Tesla Motors shares poised for a rally, Morgan Stanley analyst says

Tesla Model S sedans move down the assembly line at Tesla's electric car factory in Fremont, Calif.
Tesla Model S sedans move down the assembly line at Tesla’s electric car factory in Fremont, Calif.
(Jerry Hirsch)

Although shares of Tesla Motors have plunged nearly 25% since their high in September, investors should not despair; the stock will bounce higher heading into spring, according to a report from Morgan Stanley Research analyst Adam Jonas.

“We expect a pivot in news flow and outlook for Tesla on several fundamental fronts, triggering a recovery in the share price,” Jonas said.

The Palo Alto maker of high-end electric cars was at $217 in midday trading. That is down from a high of more than $286 a share in early September. Jonas told investors that the price should “reclaim $250 by spring.”

He said a strong U.S. dollar and low oil prices “have teamed up against” Tesla. While that’s created some healthy skepticism about the prospects for the company, the share price decline also provides “classic opportunity to increase exposure to what we see as the world’s most important auto company.”


Jonas said look for the following factors to power a Tesla rally.
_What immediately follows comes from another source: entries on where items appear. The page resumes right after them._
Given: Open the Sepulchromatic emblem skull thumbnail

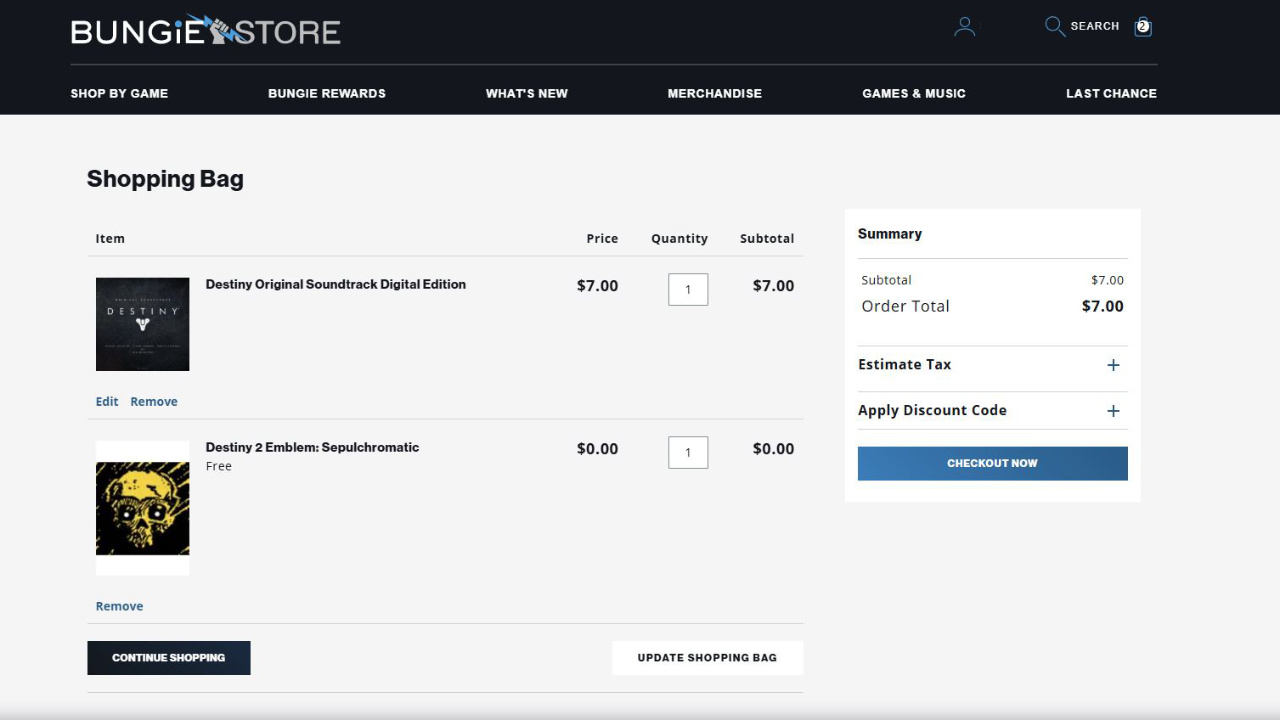Looking at the screenshot, I should click(x=143, y=508).
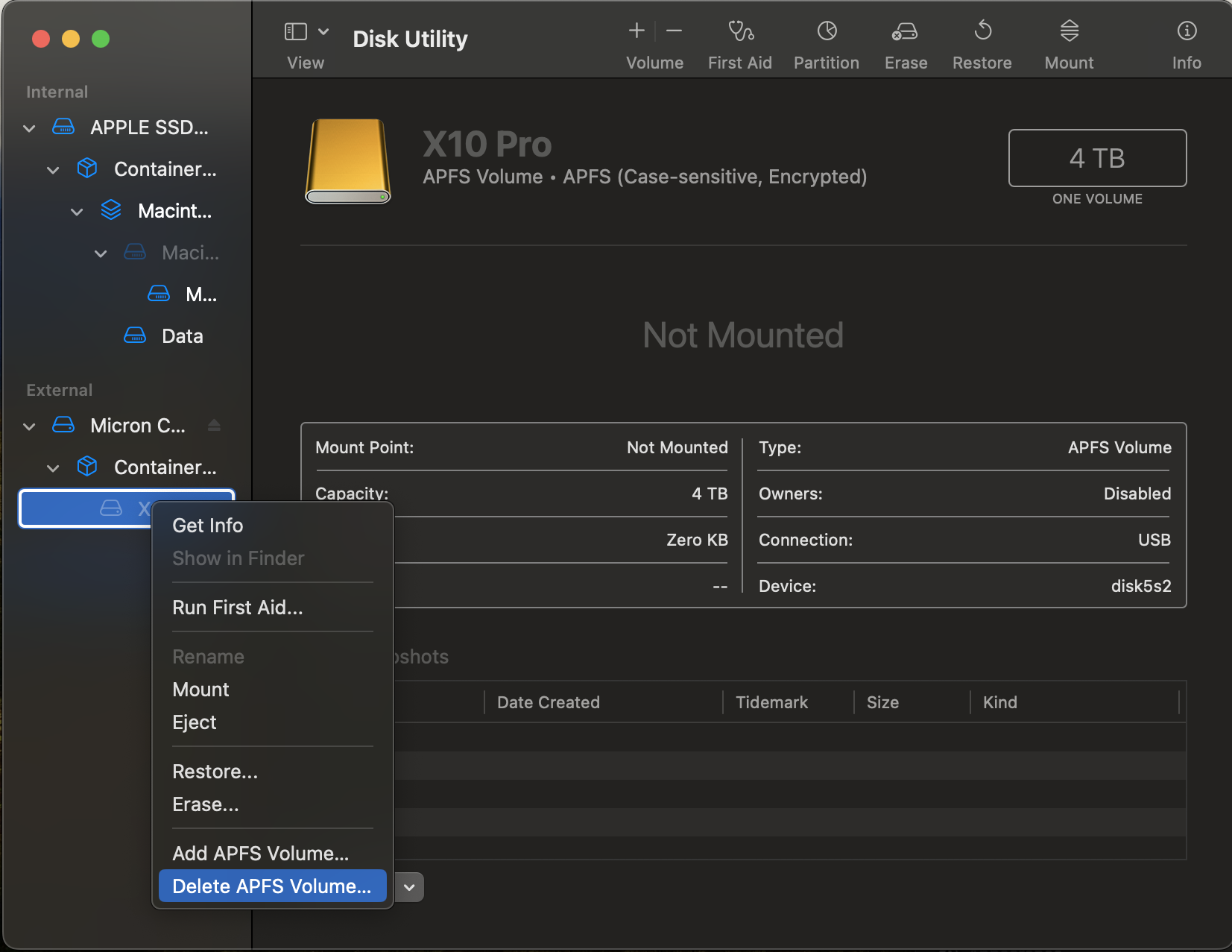Remove a volume using the minus icon
Image resolution: width=1232 pixels, height=952 pixels.
(674, 31)
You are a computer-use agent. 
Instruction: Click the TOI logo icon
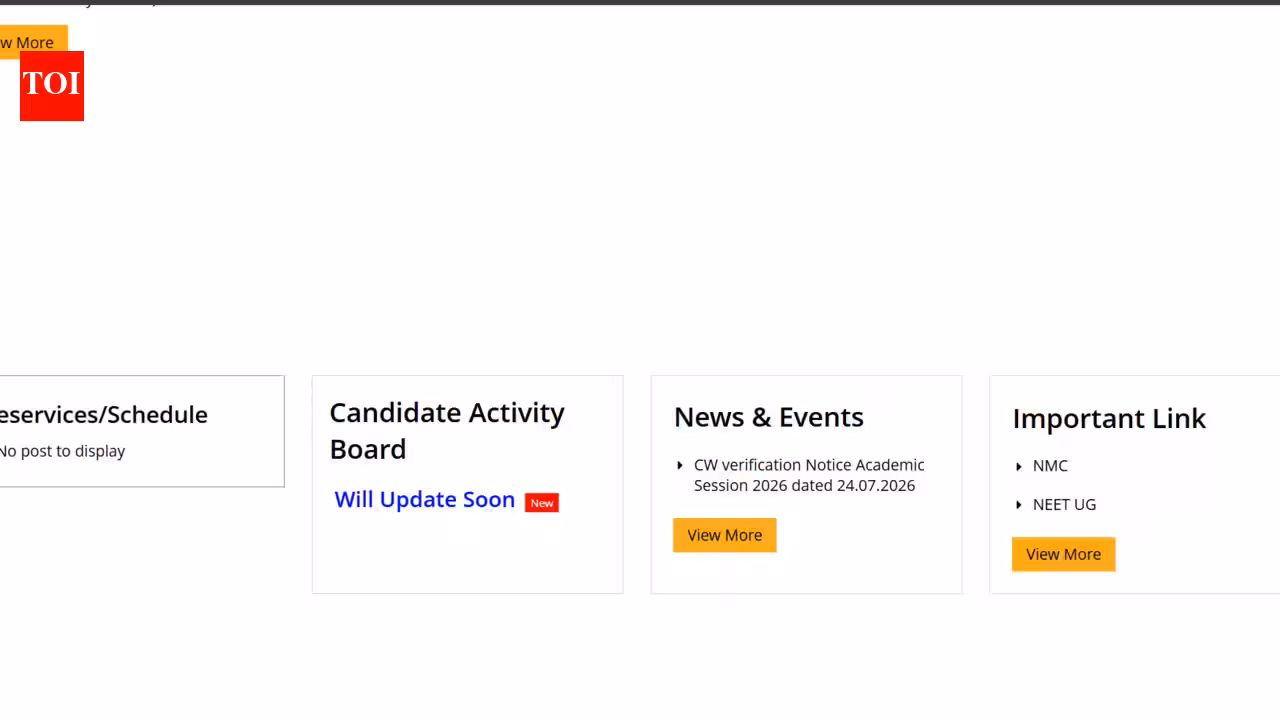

1: Watch for global sales to pick up. While there have been some questions about demand for Tesla’s Model S in recent months, sparked in part by a sales hiccup in China, Jonas believes buyers covet the company’s electric cars more than ever. That’s in part because Tesla is starting to broaden its offerings -- it will add the Model X crossover to the lineup later this year and already has upgraded the Model S with the dual-motor version called the P85D that can make the 0-to-60-mph run in 3.2 seconds.
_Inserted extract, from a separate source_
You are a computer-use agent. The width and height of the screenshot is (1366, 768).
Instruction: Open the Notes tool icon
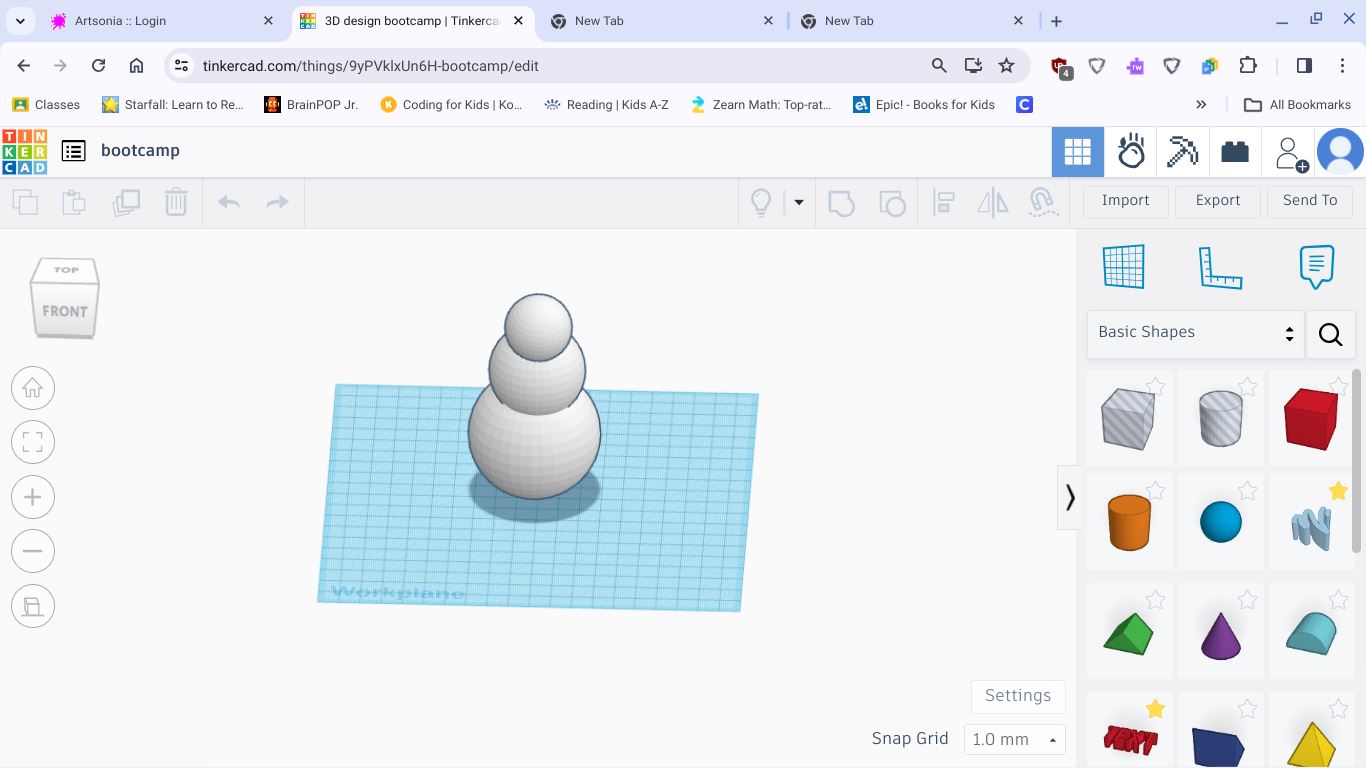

A Model S with enhanced performance will “help both volume and transaction price,” Jonas said. “The cars are getting better... and more fun.”

China, however, remains a problem.

“We forecast China to account for just 6% of Tesla’s total deliveries in 2015 and 10% in 2016,” he said.

2. Tesla is making progress on battery production well ahead of its construction of a massive battery factory near Reno.

“While the ability to mass produce [battery] cells with full automation in Nevada may not be possible before 2017, we anticipate Tesla to be in position to share some results of the prototyping of the design well ahead of that,” Jonas said.

He believes Tesla will eventually produce batteries that will be used by the automobile, solar and electric grid industries.


3. Although the vehicle has been delayed several times, the Model X looks to be on track to go on sale in the third quarter of this year, Jonas said.

With its Falcon wind doors that rise up rather than out, the Model X “attributes and early consumer/enthusiast reception will represent a significant shift in the perception of the addressable market for Tesla products -- not unlike what Porsche experienced when it brought the Cayenne to market,” Jonas said.

He said he believes Tesla shares will climb back to $280.

“At a time when we are growing increasingly cautious on the U.S. auto cycle, we see Tesla as a way for investors to gain idiosyncratic exposure to secular and technological trends in the auto industry -- car connectivity, autonomous driving, high performance,” Jonas said.